◆ BRIEF ◆
Starting at the line that contains "Click the wlan0 IP address 169.254.128.146" and ending at the final line of the entries below, write out each line exactly as it appears, but omit the pictures.
(THE DATA Opens)
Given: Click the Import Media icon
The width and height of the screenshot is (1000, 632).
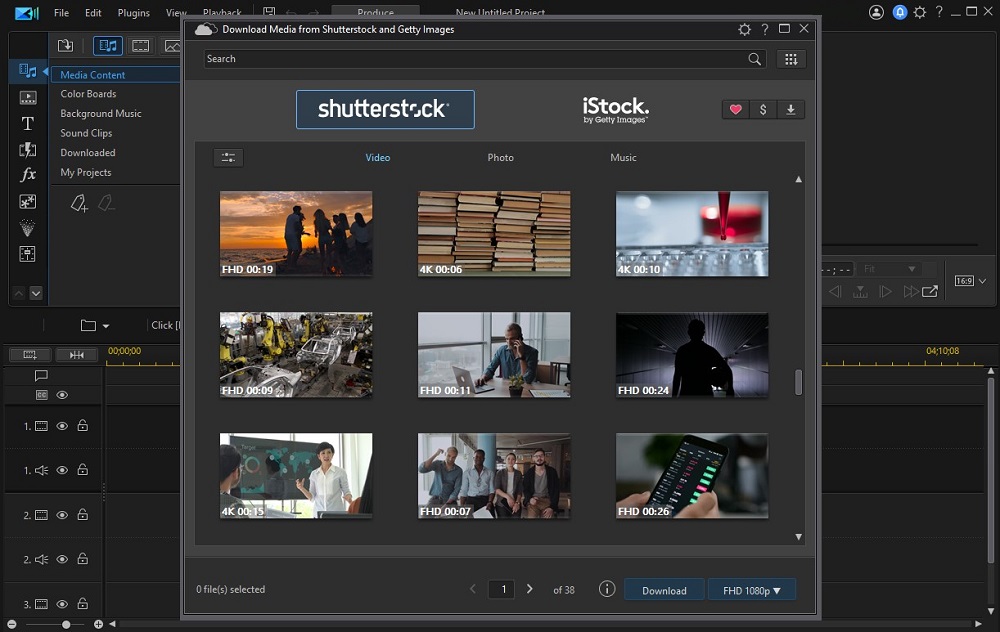Looking at the screenshot, I should pyautogui.click(x=65, y=45).
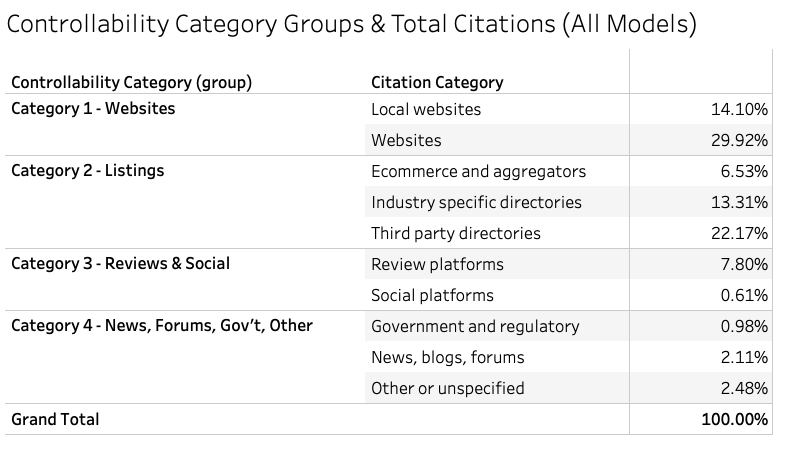Select the 100.00% grand total value
This screenshot has width=800, height=454.
click(732, 420)
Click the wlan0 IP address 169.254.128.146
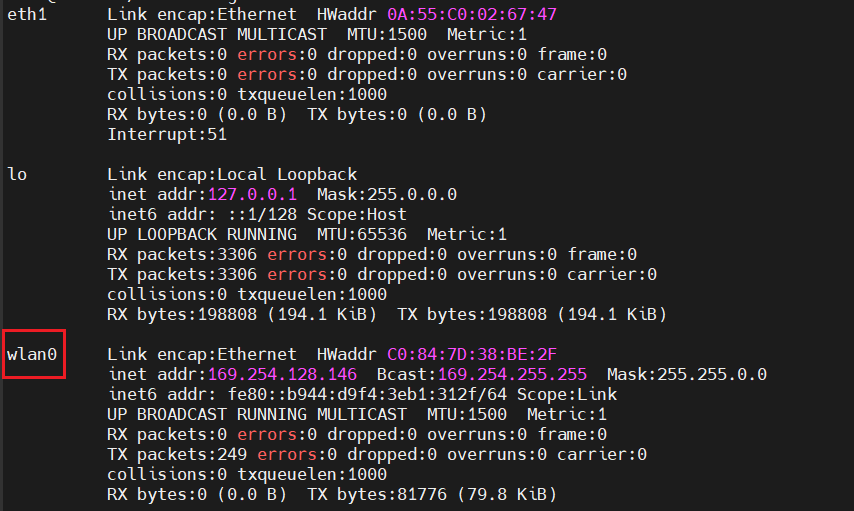This screenshot has width=854, height=511. pos(287,374)
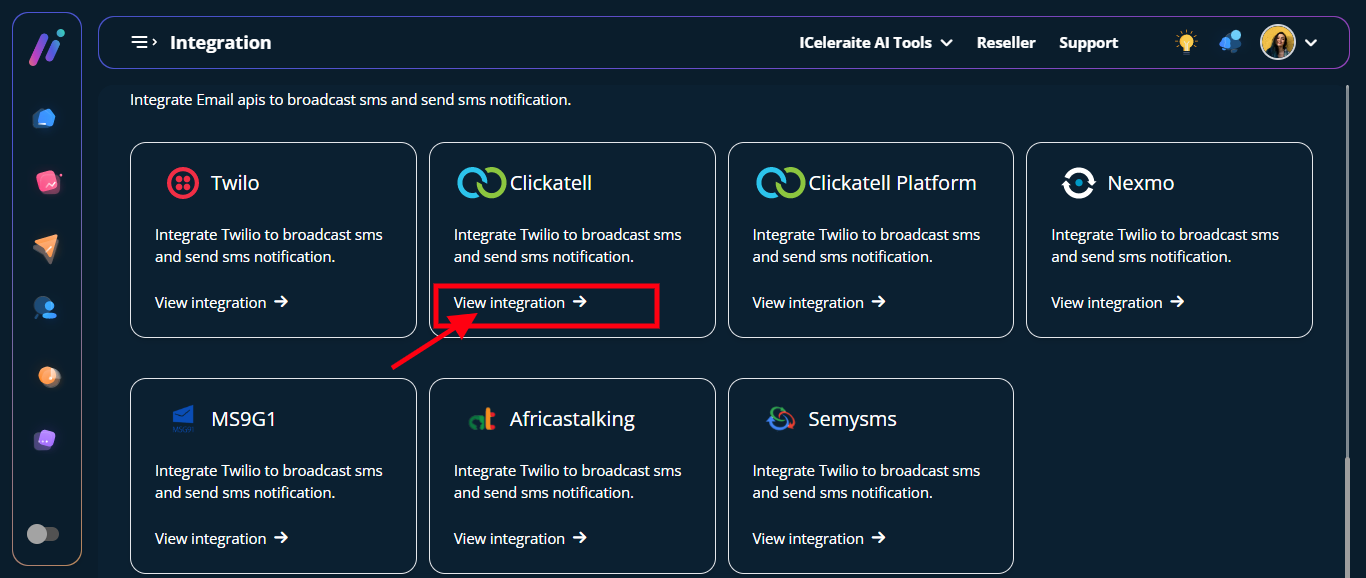Open profile menu chevron beside avatar

1311,43
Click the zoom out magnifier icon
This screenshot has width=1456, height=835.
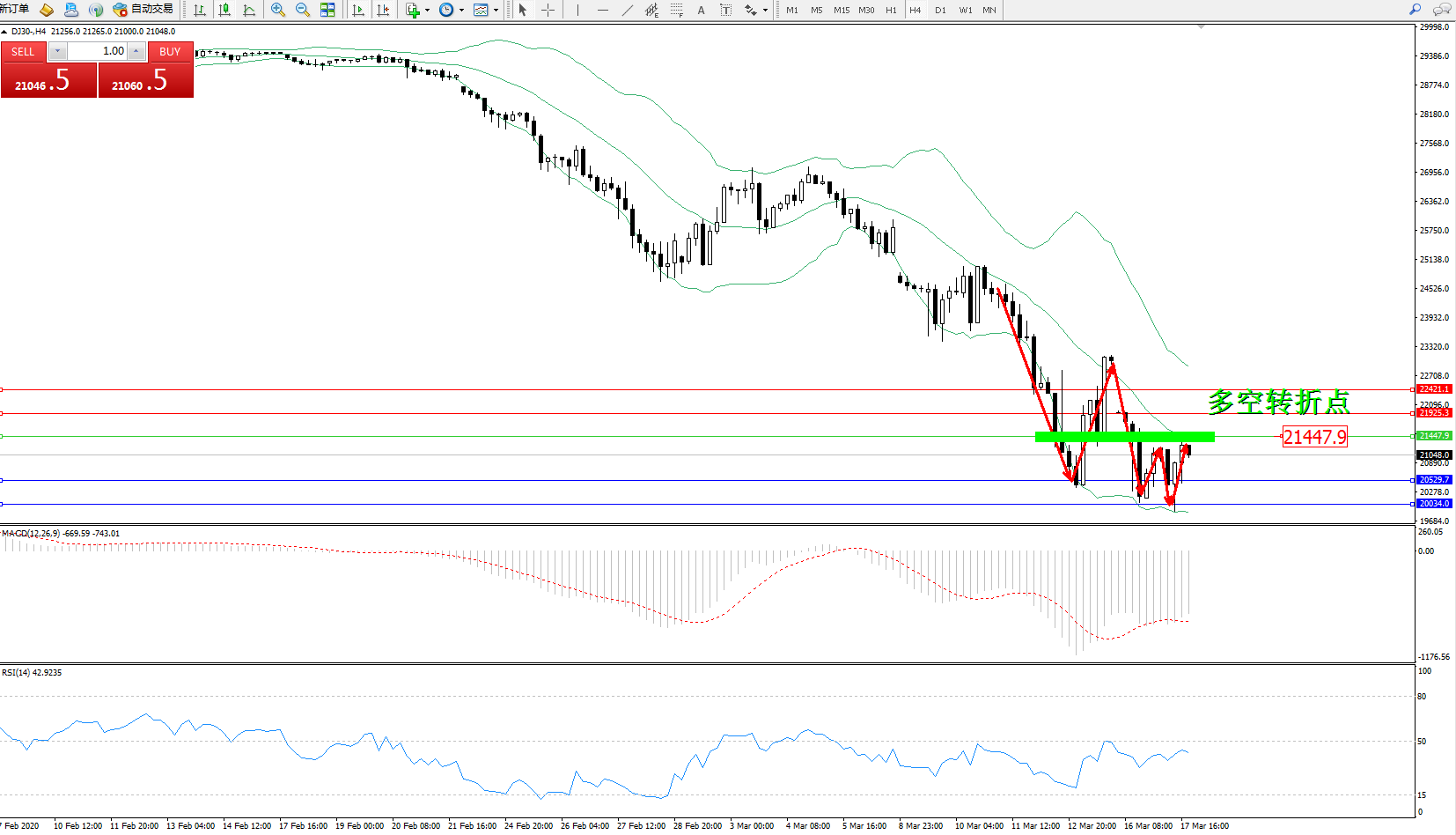pos(303,10)
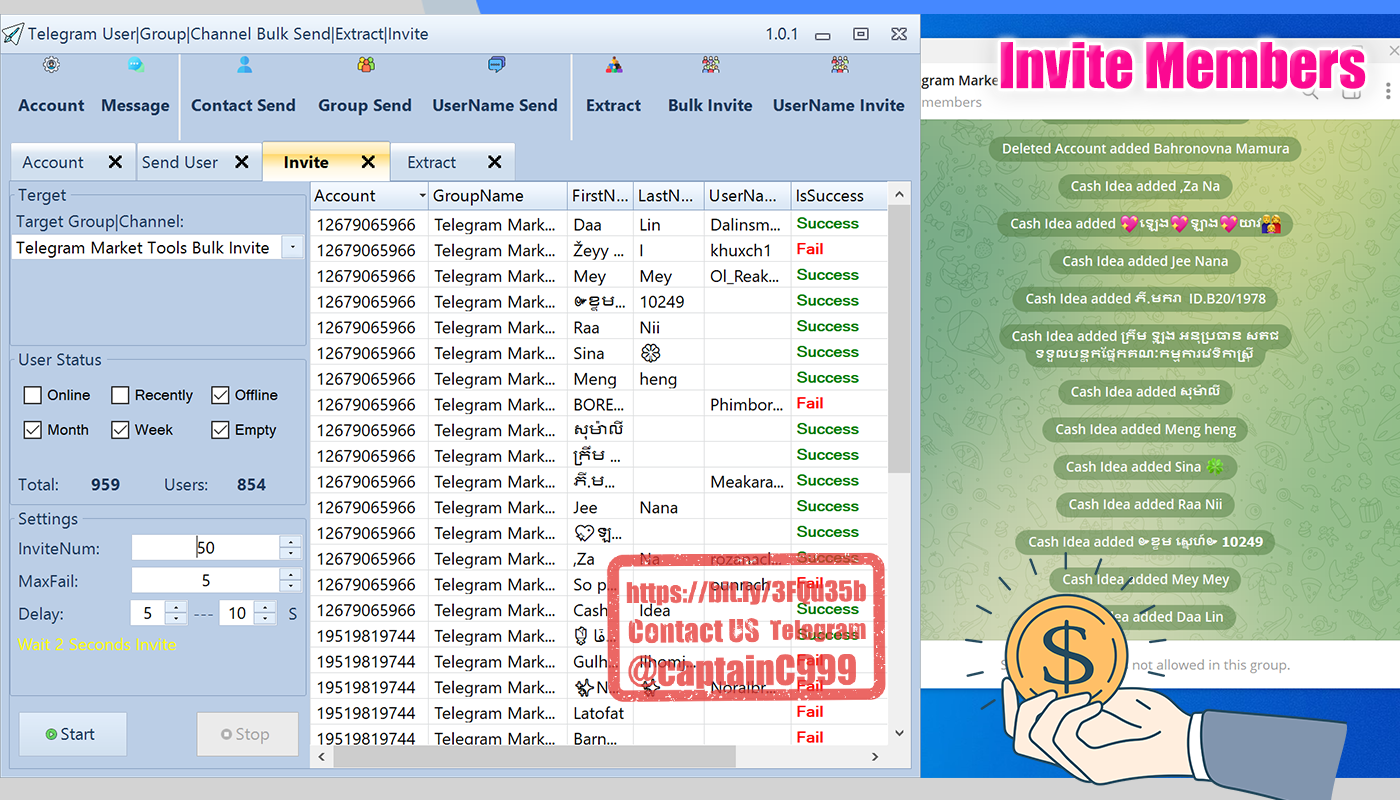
(THE DATA Closes)
◆ TASK OUTPUT ◆
Click the wlan0 IP address 169.254.128.146
This screenshot has width=854, height=511. pos(287,374)
Open profile menu chevron beside avatar

1311,43
Click the zoom out magnifier icon
This screenshot has width=1456, height=835.
pos(303,10)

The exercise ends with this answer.